Nottingham Hospitals Archives 2011
1893: Parliament gives approval for the London extension to the Manchester, Sheffield and Lincolnshire Railway - "The Great Central Railway."
The construction of the Nottingham Victoria Railway Station occupied a side of some 13 acres; it involved the excavation of 600,000 cubic yards of sandstone rock, as well as the demolishing of 1,300 houses, 20 public houses and the Nottingham Union Workhouse.
1895: Union Workhouse, York Street, Nottingham
Some of the 600,000 cubic yards of earth and rock being excavated. The Construction of the Nottingham Victoria Railway Station.
One of two temporary workhouses, a former dressing factory on Great Freeman Street/Huntingdon Street, Nottingham
Whilst looking at other locations to build a workhouse, for example, Woodthorpe Grange, today's Woodthorpe Park and sites at Basford and Mapperley Plains, the Board of Guardians became interested in the undeveloped land belonging to the Nottingham Corporation at Bagthorpe an area amounting to about 64 acres.
It was the site at Bagthorpe that was to see the eventual construction of the new workhouse and infirmary however, as recorded in the minutes of the Nottingham Board of Guardians meetings, it was a construction that so very nearly didn't happen! On 6 March, 1894 letter from Sir Walter Foster the Parliamentary Secretary to the Local Government Board was read out saying:
“On the subject of the proposal to purchase a piece of land near the Smallpox Hospital (Bagthorpe Isolation Hospital) whereupon to erect new workhouse, The Local Government Board could not consent to the purchase, and that the Guardians look for another site."
The vacant land at Bagthorpe was eventually purchased, but not until certain conditions set by the Guardians to the Nottingham Corporation were met, one of those that being no smallpox patients to be treated at the Bagthorpe Isolation Hospital. If these conditions are met, the Guardians will, subject to approval of the Local Government Board, purchase between 50 to 60 acres of land at £200 per acre.

Using the information —
1. Rewrite the stretch from "Nottingham Hospitals Archives" through "Victoria Railway Station." in the Nottingham workhouse history, swapping "public houses" for "pubs".
2. In the Nottingham workhouse history, what price per acre would the Guardians pay for the land at Bagthorpe?
3. Write the next part of the Nottingham workhouse history, picking up after its last sentence.

(Extracted data entries)

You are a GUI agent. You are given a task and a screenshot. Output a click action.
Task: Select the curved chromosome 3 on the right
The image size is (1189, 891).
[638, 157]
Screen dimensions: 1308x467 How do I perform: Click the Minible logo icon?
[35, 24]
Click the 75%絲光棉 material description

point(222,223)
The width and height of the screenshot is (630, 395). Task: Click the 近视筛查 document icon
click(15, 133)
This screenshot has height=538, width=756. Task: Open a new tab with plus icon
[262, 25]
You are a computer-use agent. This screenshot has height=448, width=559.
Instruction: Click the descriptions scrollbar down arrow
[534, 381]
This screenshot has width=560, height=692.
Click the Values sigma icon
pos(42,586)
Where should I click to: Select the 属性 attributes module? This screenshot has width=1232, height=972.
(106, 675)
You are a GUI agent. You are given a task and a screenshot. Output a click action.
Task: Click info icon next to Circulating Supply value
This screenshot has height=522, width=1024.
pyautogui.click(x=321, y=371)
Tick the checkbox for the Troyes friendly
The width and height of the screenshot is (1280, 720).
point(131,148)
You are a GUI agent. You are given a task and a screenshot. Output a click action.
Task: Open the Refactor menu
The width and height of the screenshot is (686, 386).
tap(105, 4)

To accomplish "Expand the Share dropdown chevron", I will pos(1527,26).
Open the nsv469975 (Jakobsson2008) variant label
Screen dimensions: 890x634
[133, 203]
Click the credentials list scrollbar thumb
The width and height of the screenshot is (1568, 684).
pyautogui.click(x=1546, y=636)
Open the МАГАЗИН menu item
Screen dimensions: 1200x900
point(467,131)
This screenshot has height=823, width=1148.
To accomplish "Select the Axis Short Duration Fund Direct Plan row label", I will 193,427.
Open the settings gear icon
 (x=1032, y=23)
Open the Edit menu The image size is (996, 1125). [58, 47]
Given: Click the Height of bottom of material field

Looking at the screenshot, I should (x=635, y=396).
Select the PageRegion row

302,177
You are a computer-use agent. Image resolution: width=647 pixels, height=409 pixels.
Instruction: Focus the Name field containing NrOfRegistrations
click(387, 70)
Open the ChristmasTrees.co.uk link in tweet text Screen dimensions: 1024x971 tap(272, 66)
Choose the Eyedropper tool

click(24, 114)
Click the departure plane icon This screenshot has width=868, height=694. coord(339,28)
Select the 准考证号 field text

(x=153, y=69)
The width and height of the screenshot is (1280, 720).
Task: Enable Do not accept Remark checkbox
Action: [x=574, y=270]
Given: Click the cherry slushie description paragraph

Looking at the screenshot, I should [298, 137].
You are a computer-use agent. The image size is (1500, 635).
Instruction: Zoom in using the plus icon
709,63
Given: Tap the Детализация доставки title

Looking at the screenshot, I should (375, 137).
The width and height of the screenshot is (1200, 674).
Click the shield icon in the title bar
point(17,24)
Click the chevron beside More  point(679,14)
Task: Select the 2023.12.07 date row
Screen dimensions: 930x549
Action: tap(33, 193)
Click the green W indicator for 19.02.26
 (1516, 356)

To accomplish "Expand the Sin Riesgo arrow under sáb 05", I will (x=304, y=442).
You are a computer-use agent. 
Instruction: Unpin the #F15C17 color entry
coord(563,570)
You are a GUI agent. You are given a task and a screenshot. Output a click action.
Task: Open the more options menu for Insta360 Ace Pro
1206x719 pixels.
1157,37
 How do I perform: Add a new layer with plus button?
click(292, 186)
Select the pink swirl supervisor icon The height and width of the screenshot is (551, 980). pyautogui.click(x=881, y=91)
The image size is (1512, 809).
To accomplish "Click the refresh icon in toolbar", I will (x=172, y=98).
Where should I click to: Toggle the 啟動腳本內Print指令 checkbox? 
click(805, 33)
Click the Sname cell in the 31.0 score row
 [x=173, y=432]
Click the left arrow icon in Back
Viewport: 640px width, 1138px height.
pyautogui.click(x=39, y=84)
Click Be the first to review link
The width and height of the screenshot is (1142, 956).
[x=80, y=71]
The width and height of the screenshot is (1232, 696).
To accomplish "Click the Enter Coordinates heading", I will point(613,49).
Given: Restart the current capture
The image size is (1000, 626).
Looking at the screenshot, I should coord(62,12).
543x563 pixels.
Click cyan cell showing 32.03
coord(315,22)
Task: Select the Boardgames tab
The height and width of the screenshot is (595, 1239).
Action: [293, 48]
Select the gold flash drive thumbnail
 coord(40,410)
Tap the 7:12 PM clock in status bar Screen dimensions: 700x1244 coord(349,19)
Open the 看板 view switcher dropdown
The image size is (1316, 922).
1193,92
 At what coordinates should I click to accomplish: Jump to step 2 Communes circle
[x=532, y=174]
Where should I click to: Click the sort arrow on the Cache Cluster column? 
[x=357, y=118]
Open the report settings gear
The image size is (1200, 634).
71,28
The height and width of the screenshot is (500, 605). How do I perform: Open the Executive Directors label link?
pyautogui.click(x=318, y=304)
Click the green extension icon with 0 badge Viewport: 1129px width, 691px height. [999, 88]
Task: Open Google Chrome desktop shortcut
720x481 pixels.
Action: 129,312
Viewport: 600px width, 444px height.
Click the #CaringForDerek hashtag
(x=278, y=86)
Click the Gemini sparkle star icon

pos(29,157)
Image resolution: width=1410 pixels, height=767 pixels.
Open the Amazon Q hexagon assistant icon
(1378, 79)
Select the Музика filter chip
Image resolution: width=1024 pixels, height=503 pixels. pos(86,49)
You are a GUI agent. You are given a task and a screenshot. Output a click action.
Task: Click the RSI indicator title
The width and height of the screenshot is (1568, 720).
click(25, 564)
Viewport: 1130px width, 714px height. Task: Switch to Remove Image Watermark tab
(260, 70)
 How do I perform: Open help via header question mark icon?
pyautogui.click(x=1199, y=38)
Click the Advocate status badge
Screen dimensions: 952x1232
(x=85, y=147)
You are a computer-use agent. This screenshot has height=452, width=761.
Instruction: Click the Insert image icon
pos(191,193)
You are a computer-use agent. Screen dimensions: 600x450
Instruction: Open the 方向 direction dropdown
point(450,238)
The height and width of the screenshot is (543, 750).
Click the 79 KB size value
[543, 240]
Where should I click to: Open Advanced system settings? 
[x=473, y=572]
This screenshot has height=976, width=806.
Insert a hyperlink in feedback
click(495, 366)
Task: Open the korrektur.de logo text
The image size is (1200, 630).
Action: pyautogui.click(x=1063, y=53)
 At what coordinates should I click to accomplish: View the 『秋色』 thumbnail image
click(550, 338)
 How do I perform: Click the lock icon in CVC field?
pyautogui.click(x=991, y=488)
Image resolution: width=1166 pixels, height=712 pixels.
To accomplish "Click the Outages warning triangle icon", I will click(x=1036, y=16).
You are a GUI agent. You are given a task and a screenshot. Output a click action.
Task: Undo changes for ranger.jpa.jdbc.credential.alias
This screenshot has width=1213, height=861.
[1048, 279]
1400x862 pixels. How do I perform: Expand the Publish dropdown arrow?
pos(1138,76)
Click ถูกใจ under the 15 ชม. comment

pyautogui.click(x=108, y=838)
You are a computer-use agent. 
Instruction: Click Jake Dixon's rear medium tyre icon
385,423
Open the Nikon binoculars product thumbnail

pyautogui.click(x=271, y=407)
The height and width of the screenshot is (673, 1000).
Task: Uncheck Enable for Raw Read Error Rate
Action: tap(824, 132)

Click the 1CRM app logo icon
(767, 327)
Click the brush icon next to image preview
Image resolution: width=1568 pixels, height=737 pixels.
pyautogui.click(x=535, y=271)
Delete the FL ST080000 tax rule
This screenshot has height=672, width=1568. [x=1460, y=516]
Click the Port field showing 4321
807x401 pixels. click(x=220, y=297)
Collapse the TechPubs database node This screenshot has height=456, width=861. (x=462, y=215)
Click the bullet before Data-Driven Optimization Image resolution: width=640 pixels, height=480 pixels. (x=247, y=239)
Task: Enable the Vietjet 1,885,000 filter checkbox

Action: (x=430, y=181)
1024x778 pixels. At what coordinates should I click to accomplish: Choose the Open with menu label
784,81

Answers for the tasks —
1.
Nottingham Hospitals Archives 2011
1893: Parliament gives approval for the London extension to the Manchester, Sheffield and Lincolnshire Railway - "The Great Central Railway."
The construction of the Nottingham Victoria Railway Station occupied a side of some 13 acres; it involved the excavation of 600,000 cubic yards of sandstone rock, as well as the demolishing of 1,300 houses, 20 pubs and the Nottingham Union Workhouse.
1895: Union Workhouse, York Street, Nottingham
Some of the 600,000 cubic yards of earth and rock being excavated. The Construction of the Nottingham Victoria Railway Station.

2. £200 per acre

3.
Eventually by 18 October 1895, after further correspondence from the Guardians to the Nottingham Corporation Health Committee, it was agreed to meet the specified conditions laid down by the Guardians, so that the purchase could take place.
This photograph was taken from the corner of Mansfield Road and Woodborough Road. The building was erected in 1840 by the Board of Guardians to replace the workhouses of St. Mary’s and St. Peter’s. It stood on the ground between York Street and Huntingdon Street, and was demolished as part of the Victoria Station development, another workhouse being erected at Bagthorpe (Nottingham City Hospital) to replace it. While the new workhouse was being built, the inmates were accommodated in two factories, which became temporary workhouses. One at the corner of Great Freeman Street and Huntingdon Street, which was once a lace dressing factory., and the other on Leslie Avenue in the Forest Fields Estate .
As it looks today
The mouth of the capped Mansfield Road tunnel.
Nottingham Victoria Railway Station in its heyday
Thompson B1 Locomotive No. 63890 enters Nottingham Victoria from the 1,200yd Mansfield Road Tunnel and passes Victoria North signal box to take one of the outer roads on the eastern side of the station.
The capped Mansfield Road tunnel, on the left the extension to the Victoria Shopping Centre car park.